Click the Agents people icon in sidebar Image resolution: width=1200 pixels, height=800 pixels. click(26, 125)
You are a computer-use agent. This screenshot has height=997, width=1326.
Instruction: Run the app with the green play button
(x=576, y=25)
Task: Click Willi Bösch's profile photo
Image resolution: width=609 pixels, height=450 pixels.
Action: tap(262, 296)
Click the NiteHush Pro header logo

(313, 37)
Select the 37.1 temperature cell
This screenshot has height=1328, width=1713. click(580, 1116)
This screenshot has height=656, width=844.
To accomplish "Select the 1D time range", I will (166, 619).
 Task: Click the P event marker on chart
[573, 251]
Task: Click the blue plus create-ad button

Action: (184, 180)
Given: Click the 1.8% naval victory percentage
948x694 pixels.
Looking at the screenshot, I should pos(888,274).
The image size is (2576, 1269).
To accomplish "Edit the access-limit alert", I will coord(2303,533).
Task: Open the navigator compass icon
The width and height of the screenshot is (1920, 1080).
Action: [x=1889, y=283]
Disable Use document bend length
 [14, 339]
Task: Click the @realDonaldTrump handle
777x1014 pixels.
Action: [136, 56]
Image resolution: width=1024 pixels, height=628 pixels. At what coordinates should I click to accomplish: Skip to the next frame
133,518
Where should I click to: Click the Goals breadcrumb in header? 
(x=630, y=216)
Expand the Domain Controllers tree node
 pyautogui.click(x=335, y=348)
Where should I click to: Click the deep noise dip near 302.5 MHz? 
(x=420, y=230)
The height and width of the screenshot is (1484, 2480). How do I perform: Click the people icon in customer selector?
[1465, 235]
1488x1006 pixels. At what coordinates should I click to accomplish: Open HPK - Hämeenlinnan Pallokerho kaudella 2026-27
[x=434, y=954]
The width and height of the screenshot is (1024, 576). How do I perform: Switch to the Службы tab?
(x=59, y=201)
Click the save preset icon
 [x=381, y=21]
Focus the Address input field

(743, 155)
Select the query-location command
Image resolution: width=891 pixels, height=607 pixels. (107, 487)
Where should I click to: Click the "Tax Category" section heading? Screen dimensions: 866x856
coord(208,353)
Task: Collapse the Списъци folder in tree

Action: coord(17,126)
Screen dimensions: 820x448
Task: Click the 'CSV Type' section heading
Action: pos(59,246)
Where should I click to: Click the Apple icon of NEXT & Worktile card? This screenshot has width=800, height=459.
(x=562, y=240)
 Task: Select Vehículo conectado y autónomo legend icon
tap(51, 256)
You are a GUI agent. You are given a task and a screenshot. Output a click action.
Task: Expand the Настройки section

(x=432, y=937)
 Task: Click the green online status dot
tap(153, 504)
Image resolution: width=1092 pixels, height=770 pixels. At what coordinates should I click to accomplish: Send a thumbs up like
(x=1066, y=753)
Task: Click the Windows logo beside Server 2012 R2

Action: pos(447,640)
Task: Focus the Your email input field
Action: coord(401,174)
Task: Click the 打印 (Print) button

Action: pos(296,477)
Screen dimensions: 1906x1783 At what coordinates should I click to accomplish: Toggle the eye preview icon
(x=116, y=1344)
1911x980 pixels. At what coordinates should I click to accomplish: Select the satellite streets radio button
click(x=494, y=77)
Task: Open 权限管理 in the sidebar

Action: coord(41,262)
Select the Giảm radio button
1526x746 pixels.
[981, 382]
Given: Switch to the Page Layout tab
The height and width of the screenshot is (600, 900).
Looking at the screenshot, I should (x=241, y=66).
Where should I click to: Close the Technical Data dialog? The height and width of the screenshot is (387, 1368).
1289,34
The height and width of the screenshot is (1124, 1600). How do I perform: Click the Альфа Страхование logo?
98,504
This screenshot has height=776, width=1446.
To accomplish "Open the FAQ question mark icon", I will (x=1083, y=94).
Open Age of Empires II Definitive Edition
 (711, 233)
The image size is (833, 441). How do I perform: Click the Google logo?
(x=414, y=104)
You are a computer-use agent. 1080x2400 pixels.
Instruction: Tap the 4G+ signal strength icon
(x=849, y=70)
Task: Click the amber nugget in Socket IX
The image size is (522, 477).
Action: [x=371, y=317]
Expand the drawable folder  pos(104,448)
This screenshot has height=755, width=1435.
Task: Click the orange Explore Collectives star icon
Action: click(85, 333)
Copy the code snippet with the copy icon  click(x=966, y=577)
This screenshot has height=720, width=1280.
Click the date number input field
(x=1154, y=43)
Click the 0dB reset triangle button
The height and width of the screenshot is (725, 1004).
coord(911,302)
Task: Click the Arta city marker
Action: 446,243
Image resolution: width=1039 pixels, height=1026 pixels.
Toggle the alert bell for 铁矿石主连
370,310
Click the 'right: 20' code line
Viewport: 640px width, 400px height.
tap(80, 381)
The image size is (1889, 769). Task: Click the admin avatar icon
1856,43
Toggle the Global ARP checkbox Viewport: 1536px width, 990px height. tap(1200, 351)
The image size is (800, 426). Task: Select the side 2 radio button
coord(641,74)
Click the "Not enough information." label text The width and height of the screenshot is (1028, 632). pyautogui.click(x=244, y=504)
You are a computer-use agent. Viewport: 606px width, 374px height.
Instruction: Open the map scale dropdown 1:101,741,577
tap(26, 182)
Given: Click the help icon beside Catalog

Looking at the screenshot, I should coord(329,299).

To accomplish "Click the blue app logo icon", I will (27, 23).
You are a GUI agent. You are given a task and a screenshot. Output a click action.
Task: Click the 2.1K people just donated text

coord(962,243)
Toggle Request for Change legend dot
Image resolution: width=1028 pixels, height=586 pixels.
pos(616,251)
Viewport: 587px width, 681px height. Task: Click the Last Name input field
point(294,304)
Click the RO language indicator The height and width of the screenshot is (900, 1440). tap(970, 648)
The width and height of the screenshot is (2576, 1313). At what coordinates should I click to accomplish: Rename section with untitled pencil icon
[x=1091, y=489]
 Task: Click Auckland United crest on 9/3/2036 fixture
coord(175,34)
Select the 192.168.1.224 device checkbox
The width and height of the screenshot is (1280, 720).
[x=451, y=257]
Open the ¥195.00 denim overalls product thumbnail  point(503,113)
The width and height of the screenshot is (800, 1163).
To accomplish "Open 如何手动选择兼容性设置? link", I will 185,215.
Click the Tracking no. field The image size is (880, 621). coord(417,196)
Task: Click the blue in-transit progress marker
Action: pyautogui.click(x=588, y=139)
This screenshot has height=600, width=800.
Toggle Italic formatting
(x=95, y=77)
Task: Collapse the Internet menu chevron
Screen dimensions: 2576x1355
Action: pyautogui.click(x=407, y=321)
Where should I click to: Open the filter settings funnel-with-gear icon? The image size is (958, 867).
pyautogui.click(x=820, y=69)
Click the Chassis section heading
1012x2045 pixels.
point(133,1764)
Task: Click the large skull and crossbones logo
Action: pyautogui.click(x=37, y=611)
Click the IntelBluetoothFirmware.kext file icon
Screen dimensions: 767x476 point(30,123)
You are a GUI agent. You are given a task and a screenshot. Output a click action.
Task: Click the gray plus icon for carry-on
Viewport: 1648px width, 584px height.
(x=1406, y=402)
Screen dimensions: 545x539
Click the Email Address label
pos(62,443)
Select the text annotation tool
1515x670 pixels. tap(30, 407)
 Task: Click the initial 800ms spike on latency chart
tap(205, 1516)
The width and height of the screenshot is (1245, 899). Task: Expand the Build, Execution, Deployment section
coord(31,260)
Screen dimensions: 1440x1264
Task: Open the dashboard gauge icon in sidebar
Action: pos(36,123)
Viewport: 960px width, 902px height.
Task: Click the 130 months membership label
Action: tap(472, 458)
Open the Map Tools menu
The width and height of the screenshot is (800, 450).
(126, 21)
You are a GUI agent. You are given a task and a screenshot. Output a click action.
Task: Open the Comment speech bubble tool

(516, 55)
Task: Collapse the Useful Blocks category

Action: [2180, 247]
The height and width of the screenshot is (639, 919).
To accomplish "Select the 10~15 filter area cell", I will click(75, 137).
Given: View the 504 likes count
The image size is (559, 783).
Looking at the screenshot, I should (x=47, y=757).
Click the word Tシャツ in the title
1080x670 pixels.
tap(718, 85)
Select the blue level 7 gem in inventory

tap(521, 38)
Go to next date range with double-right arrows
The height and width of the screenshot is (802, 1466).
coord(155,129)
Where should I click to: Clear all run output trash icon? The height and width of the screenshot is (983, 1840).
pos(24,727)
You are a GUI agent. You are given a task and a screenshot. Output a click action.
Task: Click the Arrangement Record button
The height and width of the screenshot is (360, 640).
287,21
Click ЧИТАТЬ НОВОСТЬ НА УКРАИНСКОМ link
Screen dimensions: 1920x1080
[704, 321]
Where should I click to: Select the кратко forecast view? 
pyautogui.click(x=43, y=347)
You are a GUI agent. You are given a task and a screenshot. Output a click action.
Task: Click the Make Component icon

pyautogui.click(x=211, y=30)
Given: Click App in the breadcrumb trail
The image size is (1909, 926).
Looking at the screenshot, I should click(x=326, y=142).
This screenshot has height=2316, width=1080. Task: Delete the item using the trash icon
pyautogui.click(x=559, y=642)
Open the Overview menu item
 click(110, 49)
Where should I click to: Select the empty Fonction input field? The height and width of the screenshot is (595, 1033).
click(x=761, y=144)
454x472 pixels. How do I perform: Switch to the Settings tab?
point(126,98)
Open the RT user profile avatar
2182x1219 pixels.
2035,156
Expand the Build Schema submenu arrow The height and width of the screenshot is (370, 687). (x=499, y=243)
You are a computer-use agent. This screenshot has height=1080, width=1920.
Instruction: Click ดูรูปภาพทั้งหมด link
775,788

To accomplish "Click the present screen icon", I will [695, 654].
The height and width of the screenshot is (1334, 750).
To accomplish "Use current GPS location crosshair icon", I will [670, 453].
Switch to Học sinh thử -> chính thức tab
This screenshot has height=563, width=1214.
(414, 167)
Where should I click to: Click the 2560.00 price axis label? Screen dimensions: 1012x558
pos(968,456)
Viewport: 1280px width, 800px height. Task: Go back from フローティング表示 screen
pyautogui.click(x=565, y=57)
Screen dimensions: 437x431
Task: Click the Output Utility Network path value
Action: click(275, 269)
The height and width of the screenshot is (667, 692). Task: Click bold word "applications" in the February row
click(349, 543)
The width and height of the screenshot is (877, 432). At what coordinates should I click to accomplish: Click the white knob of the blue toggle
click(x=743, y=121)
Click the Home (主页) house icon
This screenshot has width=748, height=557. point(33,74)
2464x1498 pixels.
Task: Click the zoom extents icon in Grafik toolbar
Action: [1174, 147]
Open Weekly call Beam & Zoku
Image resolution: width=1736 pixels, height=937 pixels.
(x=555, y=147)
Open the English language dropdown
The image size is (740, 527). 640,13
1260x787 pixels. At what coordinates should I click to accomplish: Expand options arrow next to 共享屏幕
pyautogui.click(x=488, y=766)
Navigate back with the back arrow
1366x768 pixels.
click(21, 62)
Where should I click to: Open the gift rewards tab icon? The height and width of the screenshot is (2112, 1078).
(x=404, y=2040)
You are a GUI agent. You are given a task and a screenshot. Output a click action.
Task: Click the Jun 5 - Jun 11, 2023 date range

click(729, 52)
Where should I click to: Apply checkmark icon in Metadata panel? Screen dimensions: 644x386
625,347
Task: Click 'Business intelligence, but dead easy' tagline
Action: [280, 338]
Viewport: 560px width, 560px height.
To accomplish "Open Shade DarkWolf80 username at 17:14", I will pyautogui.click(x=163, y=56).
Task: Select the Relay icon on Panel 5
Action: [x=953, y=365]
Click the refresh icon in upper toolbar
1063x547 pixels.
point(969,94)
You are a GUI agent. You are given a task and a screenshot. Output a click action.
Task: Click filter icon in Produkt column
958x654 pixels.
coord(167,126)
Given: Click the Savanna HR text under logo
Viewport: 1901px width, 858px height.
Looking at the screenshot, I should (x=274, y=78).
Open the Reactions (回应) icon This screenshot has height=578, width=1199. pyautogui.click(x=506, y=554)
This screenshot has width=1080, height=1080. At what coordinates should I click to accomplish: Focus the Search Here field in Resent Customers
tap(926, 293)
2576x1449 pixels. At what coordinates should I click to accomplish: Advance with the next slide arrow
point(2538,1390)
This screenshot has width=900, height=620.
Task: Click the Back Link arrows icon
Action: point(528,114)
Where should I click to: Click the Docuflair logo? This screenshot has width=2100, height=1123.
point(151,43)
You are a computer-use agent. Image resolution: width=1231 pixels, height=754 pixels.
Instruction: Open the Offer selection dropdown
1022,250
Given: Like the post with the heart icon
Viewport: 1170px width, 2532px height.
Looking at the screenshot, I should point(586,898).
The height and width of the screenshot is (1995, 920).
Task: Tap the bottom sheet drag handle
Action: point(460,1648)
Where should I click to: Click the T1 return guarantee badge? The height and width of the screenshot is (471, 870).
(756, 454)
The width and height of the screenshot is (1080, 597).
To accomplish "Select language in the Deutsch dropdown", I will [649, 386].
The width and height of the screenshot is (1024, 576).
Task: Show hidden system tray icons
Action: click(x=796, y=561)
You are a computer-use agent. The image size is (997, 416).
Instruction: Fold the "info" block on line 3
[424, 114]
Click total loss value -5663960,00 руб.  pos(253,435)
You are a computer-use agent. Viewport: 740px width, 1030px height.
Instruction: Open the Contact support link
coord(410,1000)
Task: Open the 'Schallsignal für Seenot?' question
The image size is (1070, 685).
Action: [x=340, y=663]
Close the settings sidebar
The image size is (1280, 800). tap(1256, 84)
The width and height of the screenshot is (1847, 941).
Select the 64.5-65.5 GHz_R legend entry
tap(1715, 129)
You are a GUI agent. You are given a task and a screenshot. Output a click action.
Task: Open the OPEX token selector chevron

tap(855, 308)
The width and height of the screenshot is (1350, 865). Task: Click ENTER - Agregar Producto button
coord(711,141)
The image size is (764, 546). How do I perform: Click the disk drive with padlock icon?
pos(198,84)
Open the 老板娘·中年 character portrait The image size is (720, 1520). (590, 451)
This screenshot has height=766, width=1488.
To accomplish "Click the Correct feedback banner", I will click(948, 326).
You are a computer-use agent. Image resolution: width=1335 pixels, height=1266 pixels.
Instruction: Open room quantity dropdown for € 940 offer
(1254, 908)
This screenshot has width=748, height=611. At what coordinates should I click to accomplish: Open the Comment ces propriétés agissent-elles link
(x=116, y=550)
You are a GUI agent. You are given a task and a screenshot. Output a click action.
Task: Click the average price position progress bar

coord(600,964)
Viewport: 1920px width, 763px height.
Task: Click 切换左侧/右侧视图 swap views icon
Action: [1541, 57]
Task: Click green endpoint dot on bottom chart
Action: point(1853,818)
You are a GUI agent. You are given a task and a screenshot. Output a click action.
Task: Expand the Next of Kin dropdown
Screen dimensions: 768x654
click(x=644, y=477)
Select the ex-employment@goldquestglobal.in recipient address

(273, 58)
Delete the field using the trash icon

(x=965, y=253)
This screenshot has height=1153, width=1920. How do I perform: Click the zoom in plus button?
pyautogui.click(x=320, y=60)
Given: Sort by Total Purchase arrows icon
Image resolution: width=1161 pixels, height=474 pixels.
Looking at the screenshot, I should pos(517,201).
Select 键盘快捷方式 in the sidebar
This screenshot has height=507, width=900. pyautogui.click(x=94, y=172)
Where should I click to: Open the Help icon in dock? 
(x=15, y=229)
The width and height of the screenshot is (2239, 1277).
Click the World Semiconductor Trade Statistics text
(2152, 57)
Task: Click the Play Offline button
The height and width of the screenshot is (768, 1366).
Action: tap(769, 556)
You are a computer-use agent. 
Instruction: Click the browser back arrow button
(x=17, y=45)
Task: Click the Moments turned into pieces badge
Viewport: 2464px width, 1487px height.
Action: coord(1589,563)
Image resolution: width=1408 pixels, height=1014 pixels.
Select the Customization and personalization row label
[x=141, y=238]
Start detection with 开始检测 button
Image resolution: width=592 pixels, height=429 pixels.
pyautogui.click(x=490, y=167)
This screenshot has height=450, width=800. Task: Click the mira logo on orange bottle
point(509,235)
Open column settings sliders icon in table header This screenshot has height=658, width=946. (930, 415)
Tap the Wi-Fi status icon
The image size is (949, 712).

━━━━━━━━━━━━━━━━━━━━

Set exercise:
Copy out the records word for word, beginning with the very first line and stopping after the line that contains "(x=576, y=25)".

Answer to the problem:
Click the Agents people icon in sidebar Image resolution: width=1200 pixels, height=800 pixels. click(26, 125)
You are a computer-use agent. This screenshot has height=997, width=1326.
Instruction: Run the app with the green play button
(x=576, y=25)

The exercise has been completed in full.